Action item: Return, from the data that follows, each line that holds the word "green".

[Data entries]
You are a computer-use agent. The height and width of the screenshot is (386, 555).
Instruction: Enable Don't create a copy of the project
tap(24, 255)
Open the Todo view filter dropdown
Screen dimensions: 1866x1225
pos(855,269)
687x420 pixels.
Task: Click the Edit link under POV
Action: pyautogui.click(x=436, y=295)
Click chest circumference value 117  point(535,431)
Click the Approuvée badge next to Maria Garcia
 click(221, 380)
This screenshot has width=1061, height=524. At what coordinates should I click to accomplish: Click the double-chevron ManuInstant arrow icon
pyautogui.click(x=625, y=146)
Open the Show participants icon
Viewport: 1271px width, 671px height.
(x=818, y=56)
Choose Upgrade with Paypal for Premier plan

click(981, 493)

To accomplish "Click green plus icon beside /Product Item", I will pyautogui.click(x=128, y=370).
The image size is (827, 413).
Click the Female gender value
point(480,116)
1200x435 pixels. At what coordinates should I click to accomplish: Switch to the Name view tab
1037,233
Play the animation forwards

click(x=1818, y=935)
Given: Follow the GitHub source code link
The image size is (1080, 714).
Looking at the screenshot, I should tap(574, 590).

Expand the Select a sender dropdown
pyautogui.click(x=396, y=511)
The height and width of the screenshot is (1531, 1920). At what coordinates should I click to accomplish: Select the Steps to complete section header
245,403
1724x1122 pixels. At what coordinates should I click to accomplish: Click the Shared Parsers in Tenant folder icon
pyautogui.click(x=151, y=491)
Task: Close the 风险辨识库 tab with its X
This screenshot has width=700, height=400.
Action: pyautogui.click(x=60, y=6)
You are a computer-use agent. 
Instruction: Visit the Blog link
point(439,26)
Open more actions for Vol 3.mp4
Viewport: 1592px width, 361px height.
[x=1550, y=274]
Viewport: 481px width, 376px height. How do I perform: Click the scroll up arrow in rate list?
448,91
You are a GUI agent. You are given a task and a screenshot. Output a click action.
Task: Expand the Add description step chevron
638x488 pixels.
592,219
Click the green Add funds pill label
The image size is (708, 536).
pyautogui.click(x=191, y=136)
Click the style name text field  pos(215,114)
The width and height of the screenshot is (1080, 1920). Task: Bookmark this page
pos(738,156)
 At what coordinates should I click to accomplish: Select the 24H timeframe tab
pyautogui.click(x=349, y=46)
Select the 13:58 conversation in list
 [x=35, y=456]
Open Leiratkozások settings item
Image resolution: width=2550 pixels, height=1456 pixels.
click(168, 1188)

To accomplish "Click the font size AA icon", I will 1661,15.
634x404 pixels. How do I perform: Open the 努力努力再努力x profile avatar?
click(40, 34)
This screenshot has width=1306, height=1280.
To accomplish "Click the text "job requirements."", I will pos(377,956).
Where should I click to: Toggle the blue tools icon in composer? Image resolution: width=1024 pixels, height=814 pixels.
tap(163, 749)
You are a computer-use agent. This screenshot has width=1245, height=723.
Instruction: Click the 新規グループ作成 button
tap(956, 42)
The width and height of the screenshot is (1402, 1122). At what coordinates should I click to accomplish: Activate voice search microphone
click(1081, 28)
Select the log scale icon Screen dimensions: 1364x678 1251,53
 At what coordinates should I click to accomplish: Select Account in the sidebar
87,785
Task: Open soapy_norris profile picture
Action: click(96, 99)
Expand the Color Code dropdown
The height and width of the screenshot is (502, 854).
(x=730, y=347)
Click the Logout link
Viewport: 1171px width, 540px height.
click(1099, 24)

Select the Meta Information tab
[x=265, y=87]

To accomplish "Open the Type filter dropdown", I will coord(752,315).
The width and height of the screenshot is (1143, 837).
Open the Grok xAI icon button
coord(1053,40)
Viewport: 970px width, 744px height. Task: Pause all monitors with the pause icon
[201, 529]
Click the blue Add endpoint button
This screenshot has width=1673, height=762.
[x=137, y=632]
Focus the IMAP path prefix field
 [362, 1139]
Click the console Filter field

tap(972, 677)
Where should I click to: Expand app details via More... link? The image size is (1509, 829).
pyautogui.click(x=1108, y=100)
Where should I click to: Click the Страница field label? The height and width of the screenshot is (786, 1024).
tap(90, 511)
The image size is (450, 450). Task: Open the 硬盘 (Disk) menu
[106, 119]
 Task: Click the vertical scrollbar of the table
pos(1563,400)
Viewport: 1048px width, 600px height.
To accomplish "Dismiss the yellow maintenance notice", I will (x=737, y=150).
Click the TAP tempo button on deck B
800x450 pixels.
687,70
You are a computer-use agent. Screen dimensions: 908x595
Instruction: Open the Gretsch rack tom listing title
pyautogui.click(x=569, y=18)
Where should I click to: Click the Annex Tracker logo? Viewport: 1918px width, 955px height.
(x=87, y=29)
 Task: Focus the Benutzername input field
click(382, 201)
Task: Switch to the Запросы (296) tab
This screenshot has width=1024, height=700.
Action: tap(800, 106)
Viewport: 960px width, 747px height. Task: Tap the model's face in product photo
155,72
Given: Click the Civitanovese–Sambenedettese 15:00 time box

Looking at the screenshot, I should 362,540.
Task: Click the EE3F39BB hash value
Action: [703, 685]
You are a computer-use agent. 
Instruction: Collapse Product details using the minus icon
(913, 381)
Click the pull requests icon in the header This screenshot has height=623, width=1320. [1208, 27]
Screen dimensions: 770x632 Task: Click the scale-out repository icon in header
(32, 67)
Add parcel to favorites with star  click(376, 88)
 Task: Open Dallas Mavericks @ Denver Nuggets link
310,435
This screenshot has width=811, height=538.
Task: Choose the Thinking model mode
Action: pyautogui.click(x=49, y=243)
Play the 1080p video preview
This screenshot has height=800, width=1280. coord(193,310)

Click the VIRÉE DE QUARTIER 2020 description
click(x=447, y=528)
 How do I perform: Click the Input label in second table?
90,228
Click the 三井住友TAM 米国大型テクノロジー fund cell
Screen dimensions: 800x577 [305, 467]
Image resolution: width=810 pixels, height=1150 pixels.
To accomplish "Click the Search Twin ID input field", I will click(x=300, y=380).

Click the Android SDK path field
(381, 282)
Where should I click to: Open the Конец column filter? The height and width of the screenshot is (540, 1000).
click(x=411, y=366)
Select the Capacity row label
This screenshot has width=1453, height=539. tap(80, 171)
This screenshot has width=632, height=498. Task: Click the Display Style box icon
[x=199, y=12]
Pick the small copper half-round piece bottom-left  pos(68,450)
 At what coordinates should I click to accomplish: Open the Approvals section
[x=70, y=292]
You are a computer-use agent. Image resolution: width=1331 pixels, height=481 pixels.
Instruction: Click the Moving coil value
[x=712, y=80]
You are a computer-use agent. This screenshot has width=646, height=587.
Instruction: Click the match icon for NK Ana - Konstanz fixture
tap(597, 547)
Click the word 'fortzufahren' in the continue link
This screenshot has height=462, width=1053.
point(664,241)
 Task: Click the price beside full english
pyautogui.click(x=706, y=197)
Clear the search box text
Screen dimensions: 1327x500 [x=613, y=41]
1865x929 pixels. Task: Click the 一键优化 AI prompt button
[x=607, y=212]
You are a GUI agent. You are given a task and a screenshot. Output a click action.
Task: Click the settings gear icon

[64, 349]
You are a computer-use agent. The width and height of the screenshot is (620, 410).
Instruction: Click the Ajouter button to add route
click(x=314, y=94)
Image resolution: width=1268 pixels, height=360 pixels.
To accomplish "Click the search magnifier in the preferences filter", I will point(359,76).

Response to this task:
To accomplish "Click green plus icon beside /Product Item", I will pyautogui.click(x=128, y=370).
Click the green Add funds pill label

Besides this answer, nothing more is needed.